This last bit of information about the rains raises another point she needs to make about the rockets landing here. They change the weather. I am not sure whether she is joking when she says this, and I want to laugh, but I have a horrible suspicion she is serious. She is. She tells me next, “We say that when one day it is shiny, and the next day raining, there will be a rocket coming.” “Really?” I asked, “How do they do that?” “I don’t know how they do it, but many people talk about this, the weather did not used to be this way before the rockets. And they give people sore throats and they have strange thoughts.” Well, the last part seems plausible at least. Now the conversation really is over. I don’t know if we will see the Cosmonauts, but I haven’t given up trying!! Anyone have any connections out there that can give us a lead? We will give you naming rights to the Blog post that ensues as result- how’s that for a deal?!?

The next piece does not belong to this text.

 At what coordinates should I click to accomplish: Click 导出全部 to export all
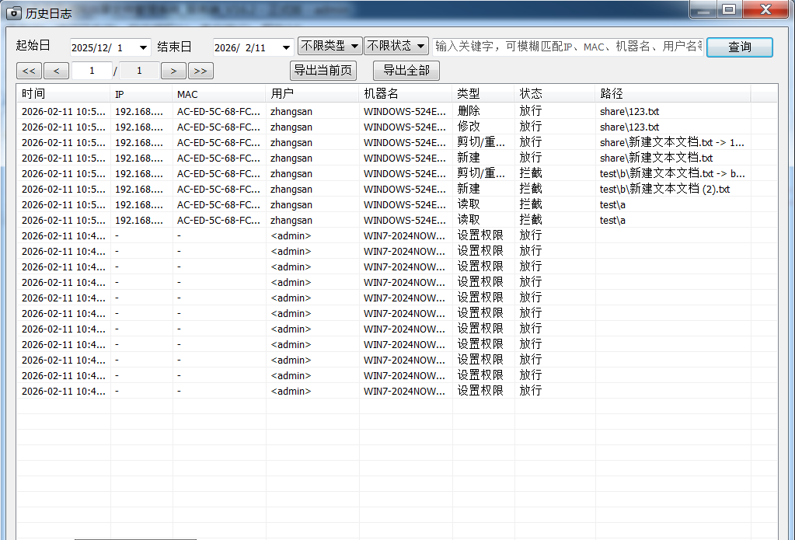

For more information on Baikonur, check out :

Photos are of the space capsule outside of the Arkalyk Museum. No information about it's date of launch or destination is available, oddly.

3 comments:

jules said...

I is there a US embassy there. If so, that could be a place to ask.

Steve said...

'Soft landing' for space tourist
21/04/2007 17:02 - (SA)

Korolyov, Russia - A Russian cosmonaut and an American astronaut returned to Earth on Saturday along with a US billionaire whose paid voyage to the international space station ended with a landing on the Kazakh steppe.

The capsule carrying Mikhail Tyurin, Michael Lopez-Alegria and space tourist Charles Simonyi, a Hungarian-born software engineer, touched down after a more than three-hour return trip from the orbital station, a spokesperson said in an announcement at Mission Control outside Moscow.

He said it had been a "soft landing".

Simonyi looked ecstatic after rescuers helped him out of the capsule, which lay askew on the bleak grassland, and into a chair lined with fur for warmth. He smiled and grinned, shook a hand and spoke with the bustling support crew.

He then crunched enthusiastically into a green apple - a tradition after Russian space landings.

Steve said...

MISSION CONTROL (Moscow Region), April 21 (RIA Novosti) - A Soyuz spacecraft carrying the 14th crew of the International Space Station (ISS) has landed at the space center in Kazakhstan, a mission control center near Moscow said.

The commander of the rescue group watched the descent from a helicopter and reported to the mission control center that the spacecraft had landed according to plan.

"Charles Simonyi and the crew of the 14th ISS mission have successfully gone through the descent and the landing, and are in a good mood. The temperature at the landing site in Kazakhstan is plus 19 °C (66.2 °F)," the rescue official told the mission control center.

The crew will be delivered to the Baikonur space center by a helicopter and then taken to the space training center of Zvyozdny Gorodok (star city) near Moscow.